Today's stage was big. 5 mountains, with about 27 miles of climbing. Each one had its own character and charm. It may be woody and secluded, or more open like the Col de Peyresourde. What's important is to treat them all with respect, making sure we're fuelled OK, and certainly with enough liquids.
The descents are another thing to really consider. Today in general was quite a turning point. We have all of the riders who have done a few stages leaving after tonight, which will just leave the 40 lifers. The parting day though involved several spills, both of lifers and the stage racers. The descents need to be managed, but you can't manage gravel on a bend or a guy pulling his car out, or a tyre exploding at speed. All that happened today, leaving a few people with less skin than when they came. The worst of the day was a broken collarbone, 30km from the finish - tiredness had set in and reactions perhaps slower, when a local reversed out in front of one of our team. He's OK and on the coach today, but strapped heavily. Another rider is missing an hour of her life. She can't recall before or after the accident. Helmet wrecked but everything else is fine. She's planning to ride again on stage 10, if we can get her a new helmet on the way up north.

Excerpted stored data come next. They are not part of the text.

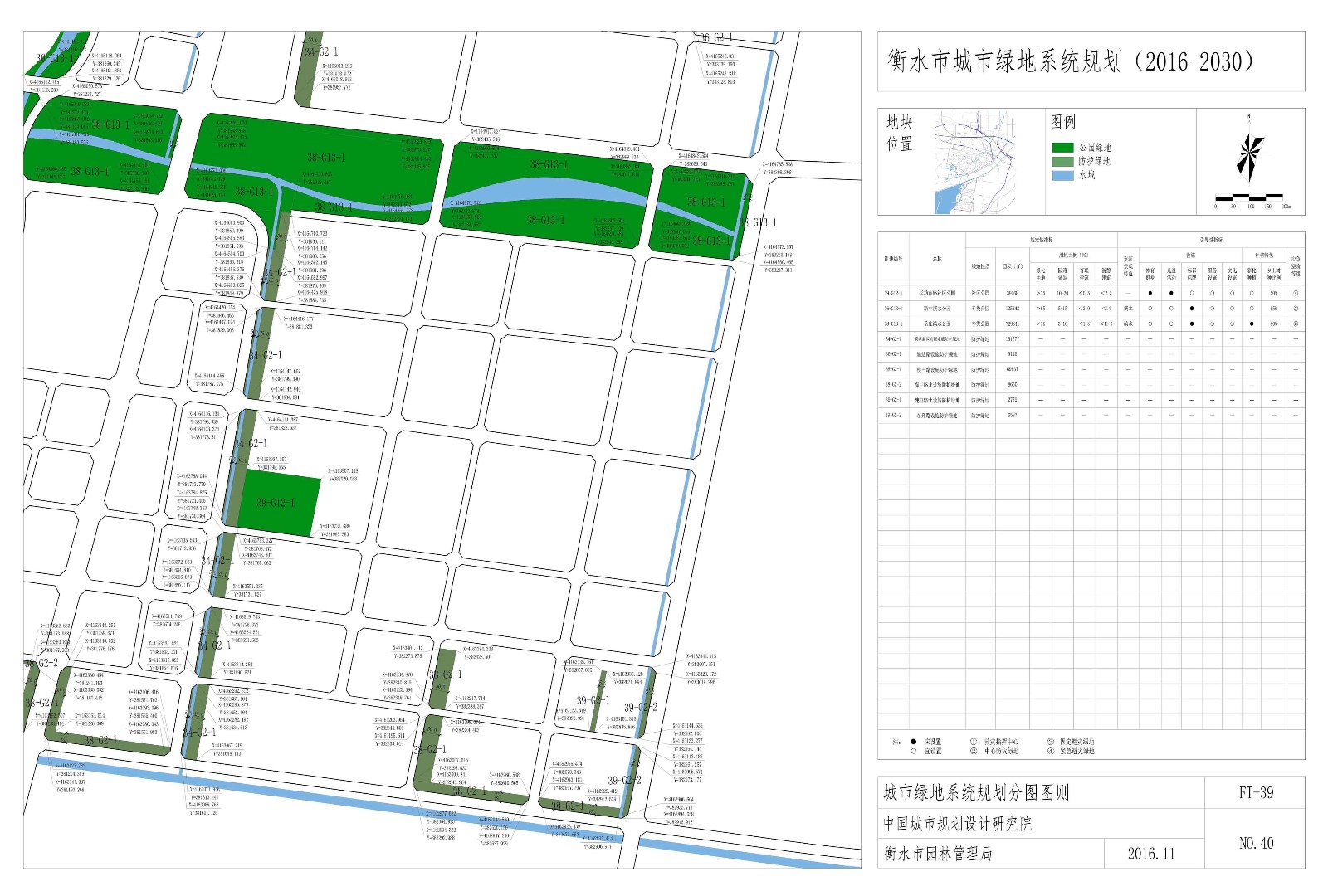Click the 图例 legend heading
The width and height of the screenshot is (1328, 896).
click(1063, 123)
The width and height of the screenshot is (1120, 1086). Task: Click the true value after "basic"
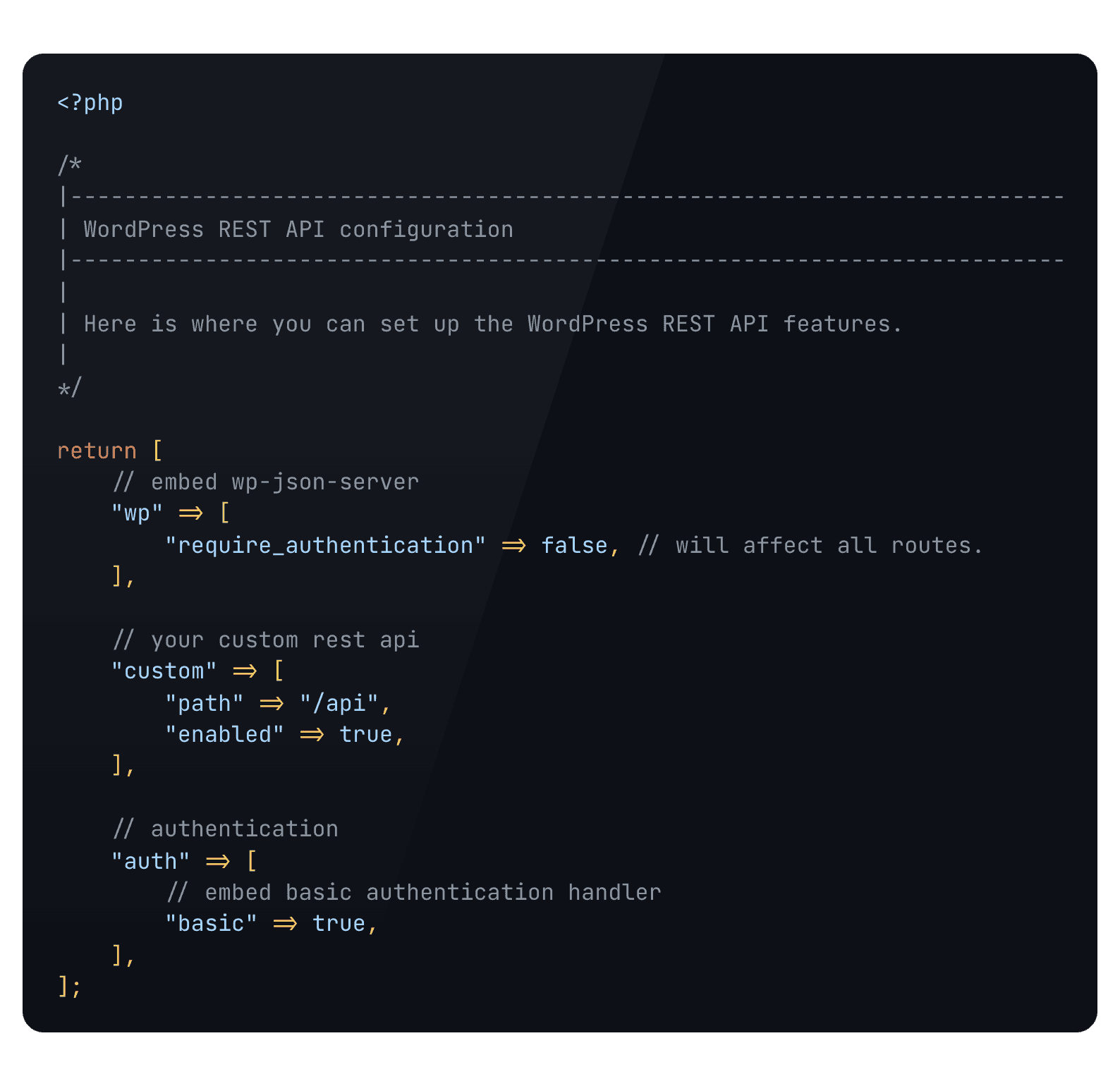[x=339, y=923]
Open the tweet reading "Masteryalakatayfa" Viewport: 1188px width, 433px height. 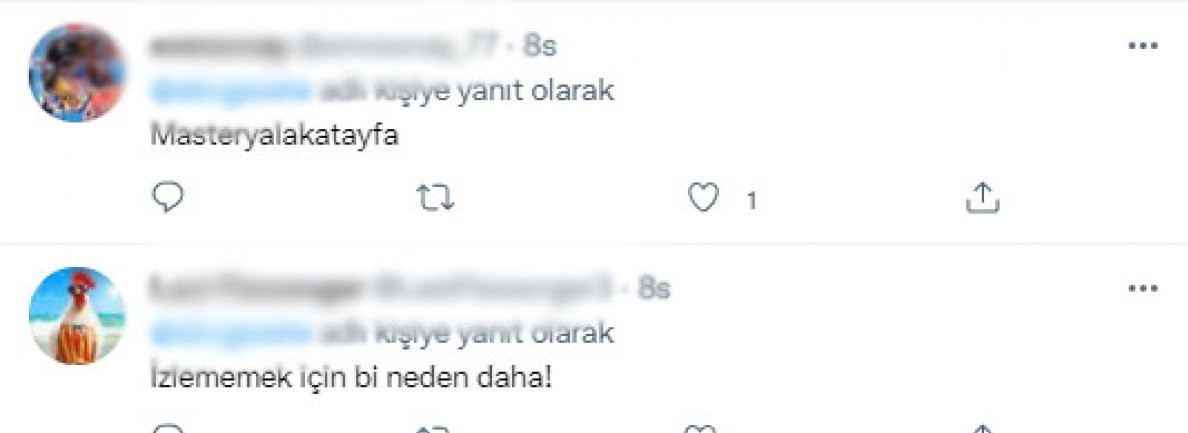point(274,136)
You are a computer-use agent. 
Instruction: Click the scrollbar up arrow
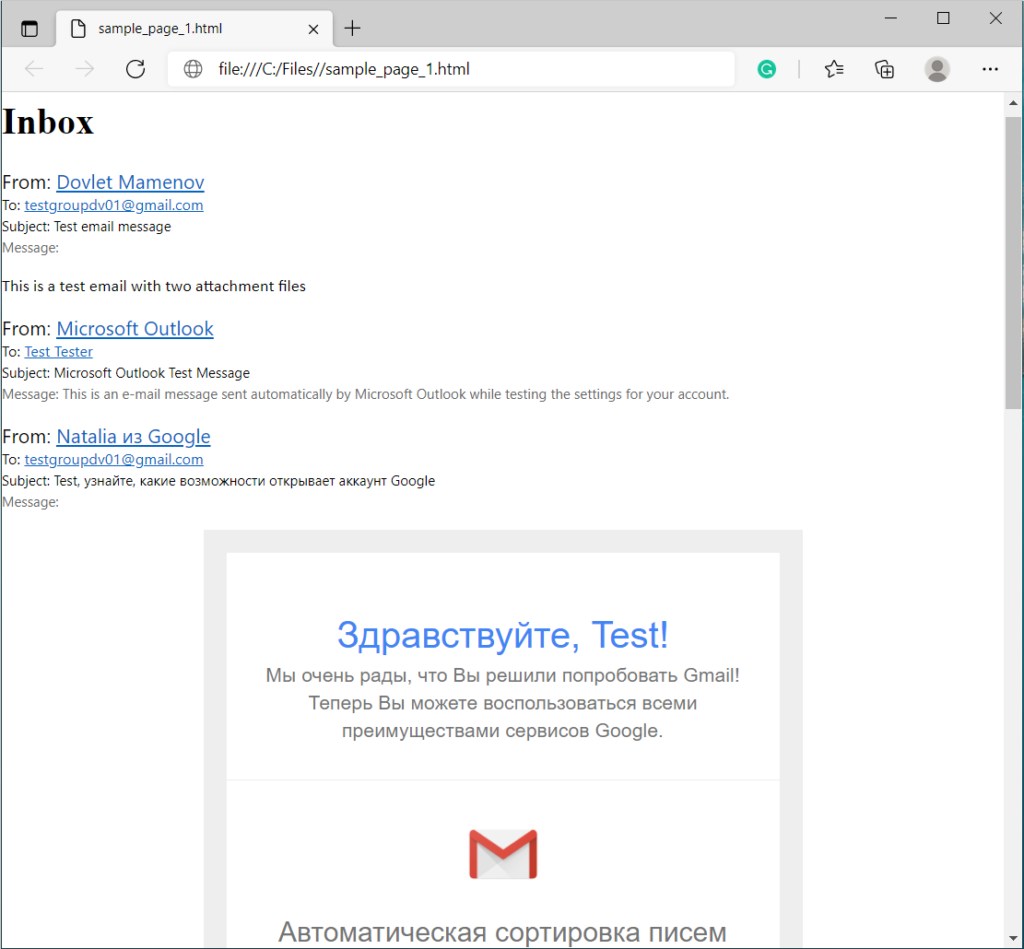pos(1012,103)
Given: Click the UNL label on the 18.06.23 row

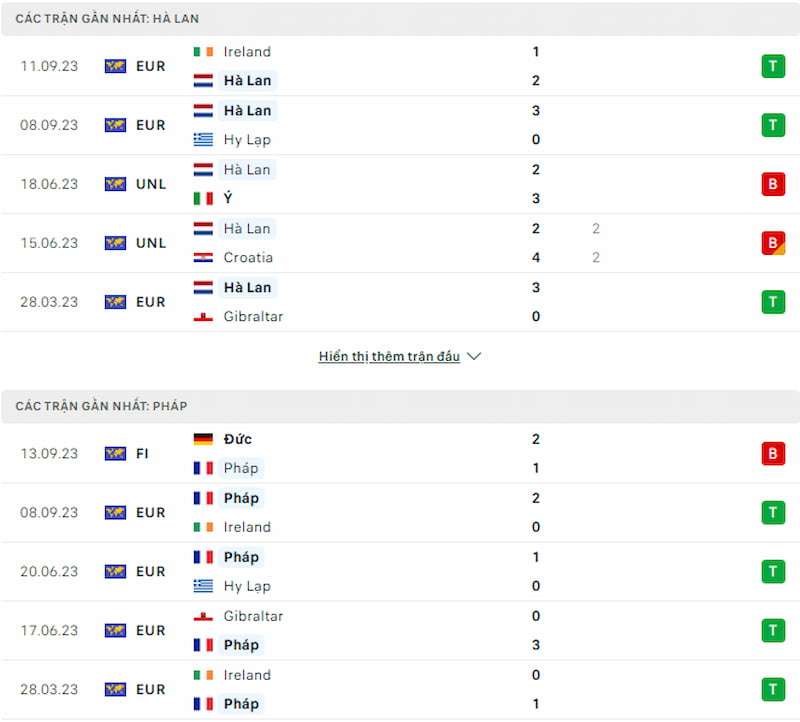Looking at the screenshot, I should pos(151,184).
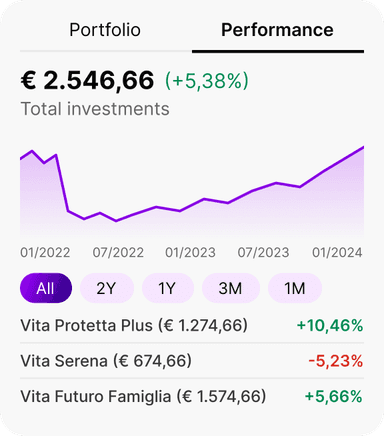
Task: Switch chart to 1M range
Action: pos(295,288)
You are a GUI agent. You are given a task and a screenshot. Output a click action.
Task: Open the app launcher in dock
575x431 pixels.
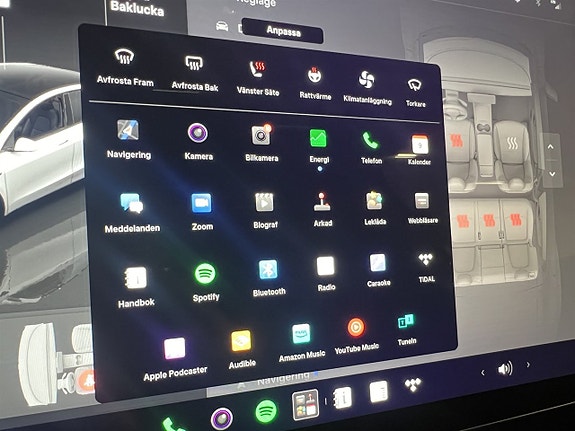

Without going over every part of the route (there was 12 hours of it!) the highlight of the day for me was the last mountain. We left a pretty village and climbed the 8km through shaded roads, winding up, following a river at times and opening up to a vast panorama. Standing on the top and looking around at mountains with snow, fields of green and blue skies with dramatic clouds, the calmness overtakes the past hour of uphill pain, pressing on the pedals, whilst, and in no simple way of saying it, sweating buckets. Being fair it doesn't sit comfortably with the views, when you're stood there wet through, but hey, don't be a cyclist if you don't want to sweat.
Heading off the mountain was again wonderful, past wild donkeys, cows and horses. Through land that opened up into an immense open section. The finish for the stage was to be in a small town but our booking was in a hotel further out by about 20km. Time was pressing - 8pm every night is our meal time, so three of us worked together doing 30 second turns on the front to pace back at around 30 mph. Back to the hotel for 7.40pm, quote of the day, after 112 miles was "Really sorry guys, I may have to miss my turn, my legs are starting to really hurt." (Much respect)
Tomorrow (Monday) is going to be tough but in a different way, it's transfer day. We're heading on a coach up to Misillac. It's a long transfer, with tired legs, and aching bodies and we'll certainly be grateful of getting to the hotel sooner, rather than later.